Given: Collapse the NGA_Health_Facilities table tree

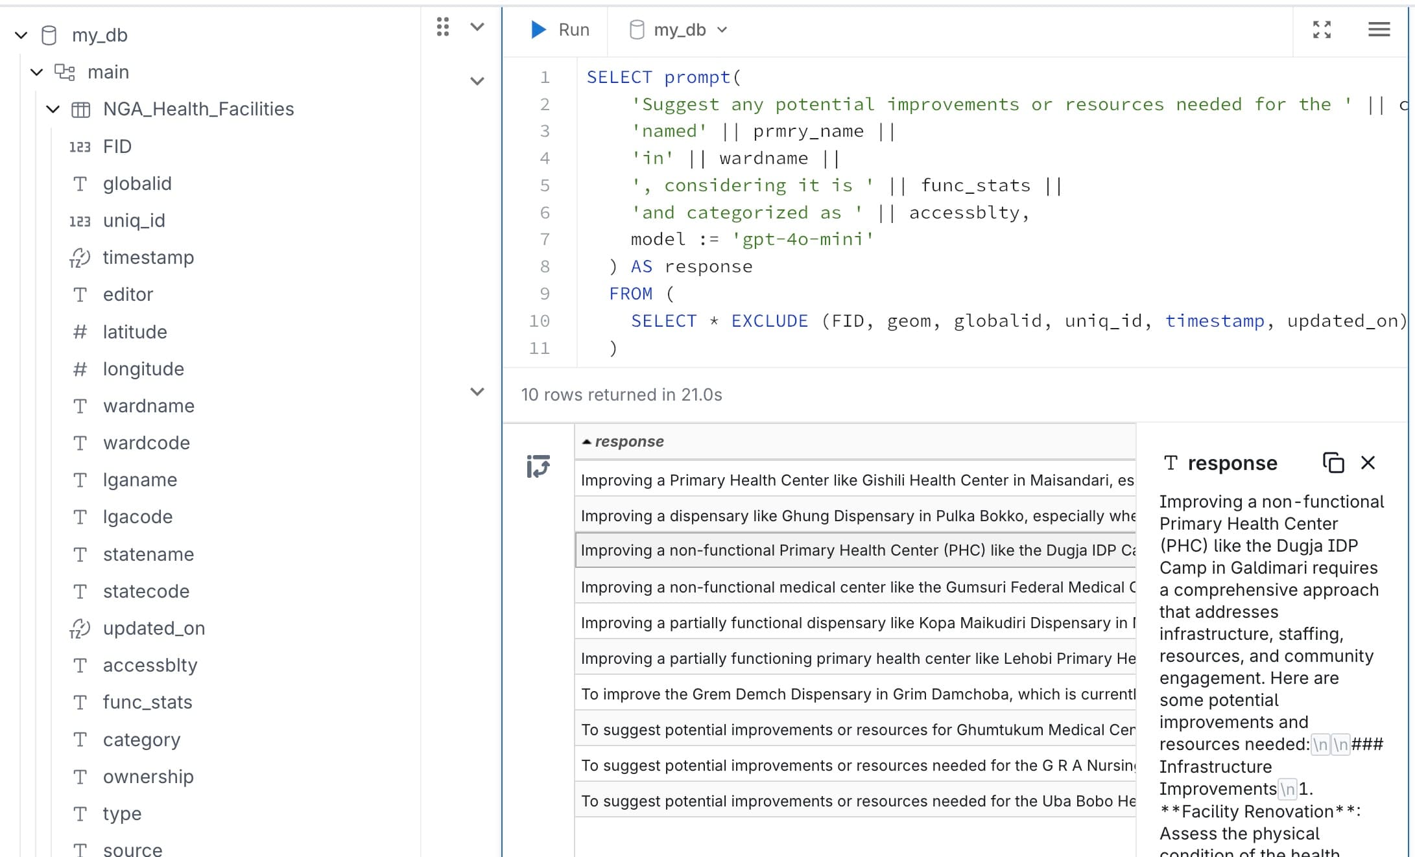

--

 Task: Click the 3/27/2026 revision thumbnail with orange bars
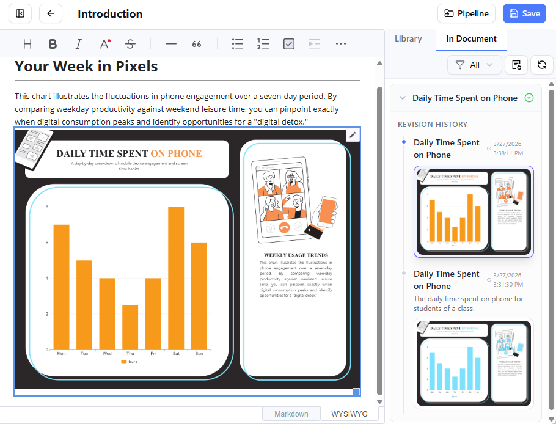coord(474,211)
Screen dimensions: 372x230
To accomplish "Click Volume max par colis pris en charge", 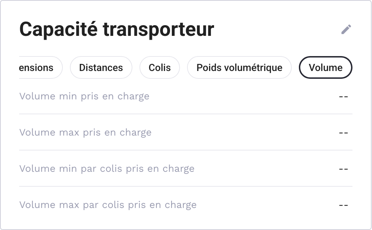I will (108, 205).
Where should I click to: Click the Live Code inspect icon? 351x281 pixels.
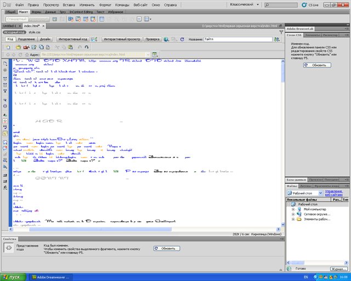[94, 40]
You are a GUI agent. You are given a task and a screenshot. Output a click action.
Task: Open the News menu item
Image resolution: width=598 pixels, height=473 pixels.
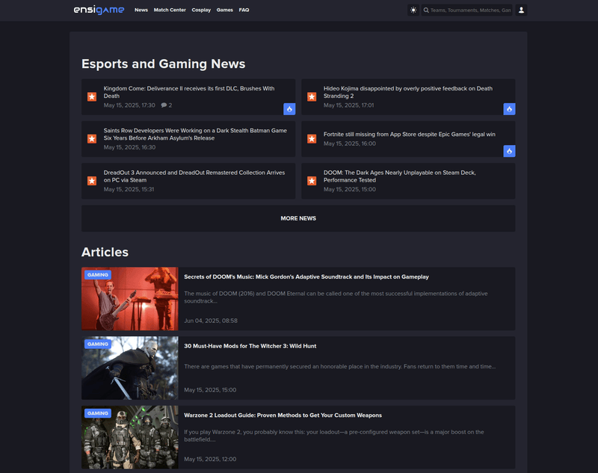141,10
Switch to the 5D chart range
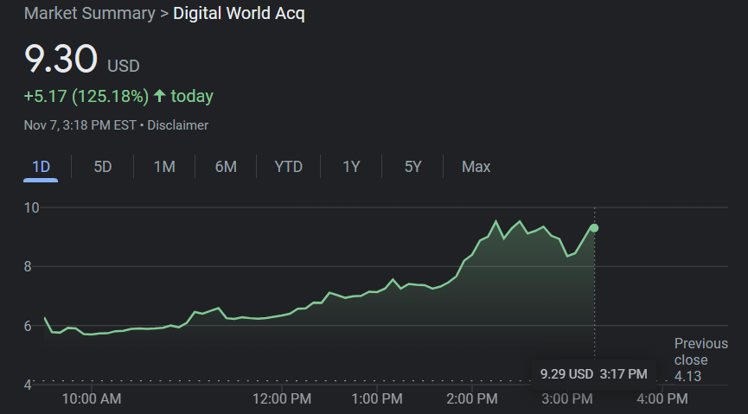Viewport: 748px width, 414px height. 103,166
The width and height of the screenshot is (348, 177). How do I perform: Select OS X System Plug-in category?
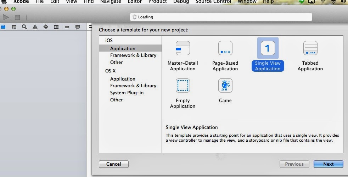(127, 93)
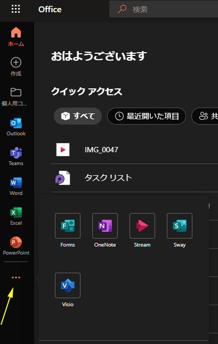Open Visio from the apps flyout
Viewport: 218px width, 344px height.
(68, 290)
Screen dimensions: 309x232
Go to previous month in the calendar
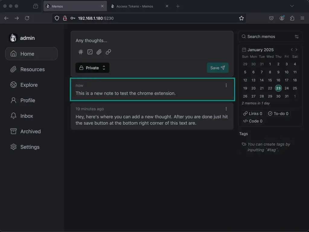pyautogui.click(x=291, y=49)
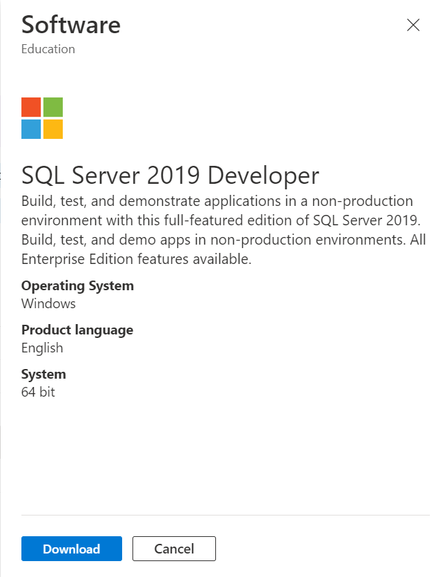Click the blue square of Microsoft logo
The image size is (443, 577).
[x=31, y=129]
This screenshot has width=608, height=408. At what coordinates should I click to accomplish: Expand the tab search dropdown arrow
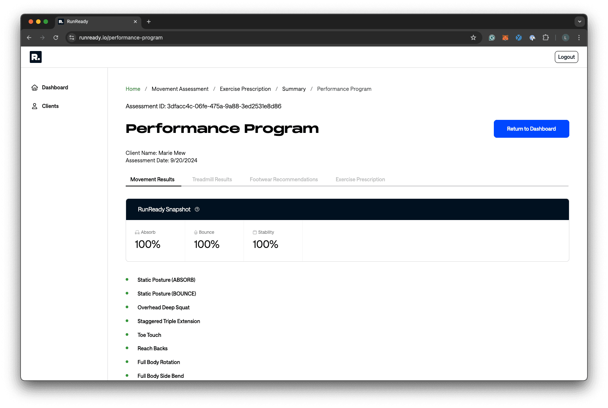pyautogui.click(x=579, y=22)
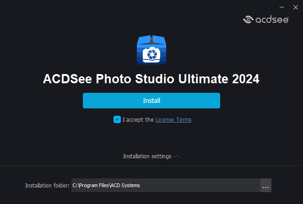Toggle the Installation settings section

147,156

* * *

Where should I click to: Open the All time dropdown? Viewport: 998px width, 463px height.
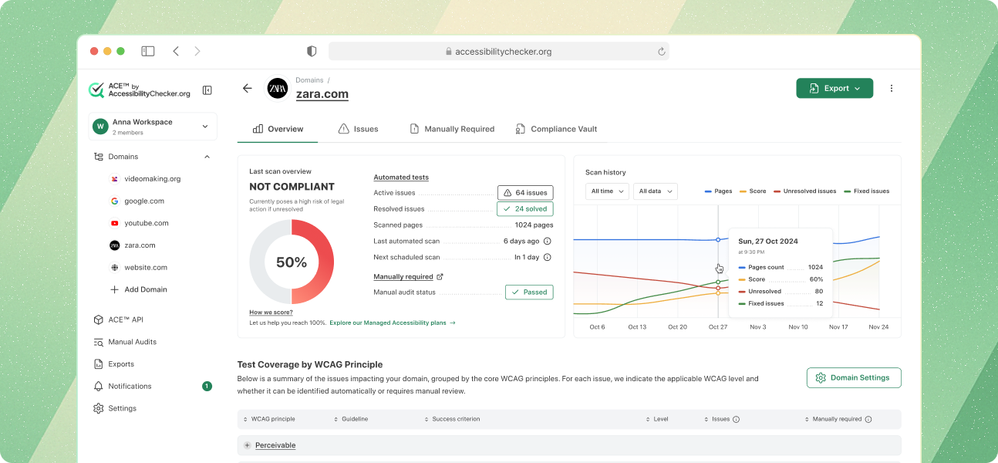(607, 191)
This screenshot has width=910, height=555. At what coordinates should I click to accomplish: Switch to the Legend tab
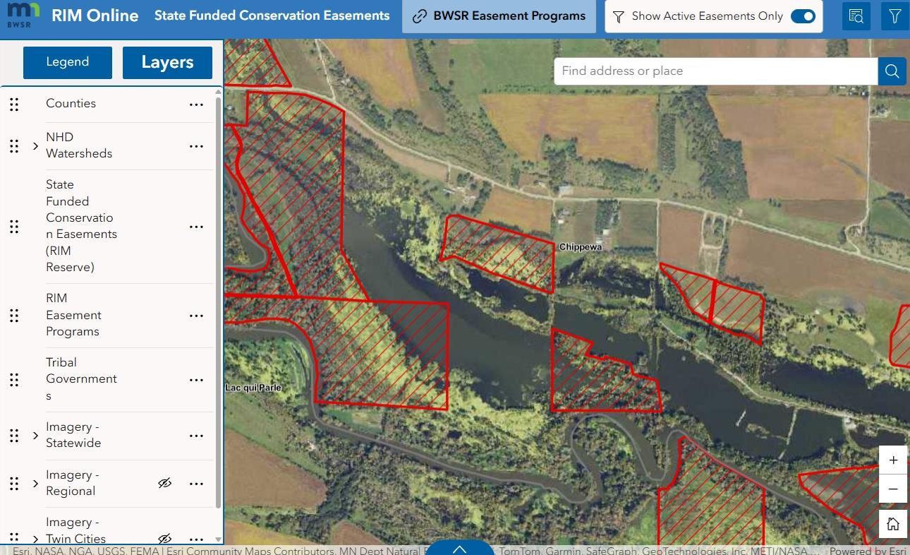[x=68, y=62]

■ **Problem to work on**:
Each line of the listing that includes the word "dimensions" should be copied out.

■ **Solution below**:
Screen dimensions: 372x230
Screen dimensions: 309x232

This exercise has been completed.